Extract the data exactly, missing nothing.

Record excerpts: Begin

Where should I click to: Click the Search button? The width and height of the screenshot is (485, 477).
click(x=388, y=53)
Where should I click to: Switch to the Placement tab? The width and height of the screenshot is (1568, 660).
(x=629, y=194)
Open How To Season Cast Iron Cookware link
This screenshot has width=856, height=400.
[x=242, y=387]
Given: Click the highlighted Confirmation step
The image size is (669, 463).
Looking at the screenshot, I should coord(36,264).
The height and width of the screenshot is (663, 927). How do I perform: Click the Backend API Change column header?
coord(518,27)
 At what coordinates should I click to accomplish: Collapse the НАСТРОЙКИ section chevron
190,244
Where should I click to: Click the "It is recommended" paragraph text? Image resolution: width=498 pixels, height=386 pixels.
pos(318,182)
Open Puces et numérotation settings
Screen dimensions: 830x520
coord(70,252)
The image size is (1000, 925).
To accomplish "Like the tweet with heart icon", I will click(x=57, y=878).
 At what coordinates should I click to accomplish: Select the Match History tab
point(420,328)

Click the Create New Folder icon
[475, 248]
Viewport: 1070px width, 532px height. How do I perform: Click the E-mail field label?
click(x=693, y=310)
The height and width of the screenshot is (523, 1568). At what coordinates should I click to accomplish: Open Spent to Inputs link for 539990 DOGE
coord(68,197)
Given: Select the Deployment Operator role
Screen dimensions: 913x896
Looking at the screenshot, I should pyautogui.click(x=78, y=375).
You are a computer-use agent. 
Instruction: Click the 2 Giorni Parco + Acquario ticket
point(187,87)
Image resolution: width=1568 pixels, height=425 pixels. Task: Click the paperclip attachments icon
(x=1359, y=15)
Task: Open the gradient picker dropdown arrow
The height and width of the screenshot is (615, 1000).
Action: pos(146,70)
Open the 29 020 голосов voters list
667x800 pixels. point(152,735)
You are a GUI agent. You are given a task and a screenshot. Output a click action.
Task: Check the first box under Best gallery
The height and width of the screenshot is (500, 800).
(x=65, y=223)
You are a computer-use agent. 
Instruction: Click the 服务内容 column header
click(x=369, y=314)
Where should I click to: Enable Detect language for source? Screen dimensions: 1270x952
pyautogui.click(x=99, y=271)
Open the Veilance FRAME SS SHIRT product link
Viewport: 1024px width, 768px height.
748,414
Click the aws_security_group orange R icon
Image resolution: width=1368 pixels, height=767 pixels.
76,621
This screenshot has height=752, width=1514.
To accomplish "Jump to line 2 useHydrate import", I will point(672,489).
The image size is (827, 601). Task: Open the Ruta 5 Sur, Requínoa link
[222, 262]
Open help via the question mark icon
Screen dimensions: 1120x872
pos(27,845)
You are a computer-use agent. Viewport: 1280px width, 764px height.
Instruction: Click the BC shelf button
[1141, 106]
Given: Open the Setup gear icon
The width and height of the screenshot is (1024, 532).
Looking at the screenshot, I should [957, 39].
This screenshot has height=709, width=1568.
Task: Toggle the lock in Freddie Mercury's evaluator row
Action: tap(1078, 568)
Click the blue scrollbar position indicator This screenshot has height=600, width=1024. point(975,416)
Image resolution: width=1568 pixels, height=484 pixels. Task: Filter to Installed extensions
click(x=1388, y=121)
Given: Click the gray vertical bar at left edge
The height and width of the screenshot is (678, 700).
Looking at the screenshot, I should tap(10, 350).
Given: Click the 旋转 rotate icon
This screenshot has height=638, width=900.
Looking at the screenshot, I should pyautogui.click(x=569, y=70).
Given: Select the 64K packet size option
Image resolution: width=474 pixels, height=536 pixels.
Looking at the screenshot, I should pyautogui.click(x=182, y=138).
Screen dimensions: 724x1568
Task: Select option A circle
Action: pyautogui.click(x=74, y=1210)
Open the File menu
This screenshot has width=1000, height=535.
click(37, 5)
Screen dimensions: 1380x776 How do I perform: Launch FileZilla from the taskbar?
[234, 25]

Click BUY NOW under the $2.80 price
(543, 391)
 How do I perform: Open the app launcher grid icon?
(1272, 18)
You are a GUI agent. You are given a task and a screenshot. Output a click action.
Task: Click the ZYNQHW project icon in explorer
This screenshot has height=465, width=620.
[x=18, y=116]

Record excerpts: End

■ **Answer**:
Where should I click to: Click the Search button? The width and height of the screenshot is (485, 477).
click(x=388, y=53)
Where should I click to: Switch to the Placement tab? The width and height of the screenshot is (1568, 660).
(x=629, y=194)
Open How To Season Cast Iron Cookware link
This screenshot has width=856, height=400.
[x=242, y=387]
Given: Click the highlighted Confirmation step
The image size is (669, 463).
Looking at the screenshot, I should coord(36,264).
The height and width of the screenshot is (663, 927). How do I perform: Click the Backend API Change column header?
coord(518,27)
 At what coordinates should I click to accomplish: Collapse the НАСТРОЙКИ section chevron
190,244
Where should I click to: Click the "It is recommended" paragraph text? Image resolution: width=498 pixels, height=386 pixels.
pos(318,182)
Open Puces et numérotation settings
Screen dimensions: 830x520
coord(70,252)
The image size is (1000, 925).
To accomplish "Like the tweet with heart icon", I will click(x=57, y=878).
 At what coordinates should I click to accomplish: Select the Match History tab
point(420,328)

Click the Create New Folder icon
[475, 248]
Viewport: 1070px width, 532px height. How do I perform: Click the E-mail field label?
click(x=693, y=310)
The height and width of the screenshot is (523, 1568). At what coordinates should I click to accomplish: Open Spent to Inputs link for 539990 DOGE
coord(68,197)
Given: Select the Deployment Operator role
Screen dimensions: 913x896
Looking at the screenshot, I should pyautogui.click(x=78, y=375).
You are a computer-use agent. 
Instruction: Click the 2 Giorni Parco + Acquario ticket
point(187,87)
Image resolution: width=1568 pixels, height=425 pixels. Task: Click the paperclip attachments icon
(x=1359, y=15)
Task: Open the gradient picker dropdown arrow
The height and width of the screenshot is (615, 1000).
Action: pos(146,70)
Open the 29 020 голосов voters list
667x800 pixels. point(152,735)
You are a GUI agent. You are given a task and a screenshot. Output a click action.
Task: Check the first box under Best gallery
The height and width of the screenshot is (500, 800).
(x=65, y=223)
You are a computer-use agent. 
Instruction: Click the 服务内容 column header
click(x=369, y=314)
Where should I click to: Enable Detect language for source? Screen dimensions: 1270x952
pyautogui.click(x=99, y=271)
Open the Veilance FRAME SS SHIRT product link
Viewport: 1024px width, 768px height.
748,414
Click the aws_security_group orange R icon
Image resolution: width=1368 pixels, height=767 pixels.
76,621
This screenshot has height=752, width=1514.
To accomplish "Jump to line 2 useHydrate import", I will point(672,489).
The image size is (827, 601). Task: Open the Ruta 5 Sur, Requínoa link
[222, 262]
Open help via the question mark icon
Screen dimensions: 1120x872
pos(27,845)
You are a computer-use agent. Viewport: 1280px width, 764px height.
Instruction: Click the BC shelf button
[1141, 106]
Given: Open the Setup gear icon
The width and height of the screenshot is (1024, 532).
Looking at the screenshot, I should [957, 39].
This screenshot has height=709, width=1568.
Task: Toggle the lock in Freddie Mercury's evaluator row
Action: tap(1078, 568)
Click the blue scrollbar position indicator This screenshot has height=600, width=1024. point(975,416)
Image resolution: width=1568 pixels, height=484 pixels. Task: Filter to Installed extensions
click(x=1388, y=121)
Given: Click the gray vertical bar at left edge
The height and width of the screenshot is (678, 700).
Looking at the screenshot, I should tap(10, 350).
Given: Click the 旋转 rotate icon
This screenshot has height=638, width=900.
Looking at the screenshot, I should pyautogui.click(x=569, y=70).
Given: Select the 64K packet size option
Image resolution: width=474 pixels, height=536 pixels.
Looking at the screenshot, I should pyautogui.click(x=182, y=138).
Screen dimensions: 724x1568
Task: Select option A circle
Action: pyautogui.click(x=74, y=1210)
Open the File menu
This screenshot has width=1000, height=535.
click(37, 5)
Screen dimensions: 1380x776 How do I perform: Launch FileZilla from the taskbar?
[234, 25]

Click BUY NOW under the $2.80 price
(543, 391)
 How do I perform: Open the app launcher grid icon?
(1272, 18)
You are a GUI agent. You are given a task and a screenshot. Output a click action.
Task: Click the ZYNQHW project icon in explorer
This screenshot has height=465, width=620.
[x=18, y=116]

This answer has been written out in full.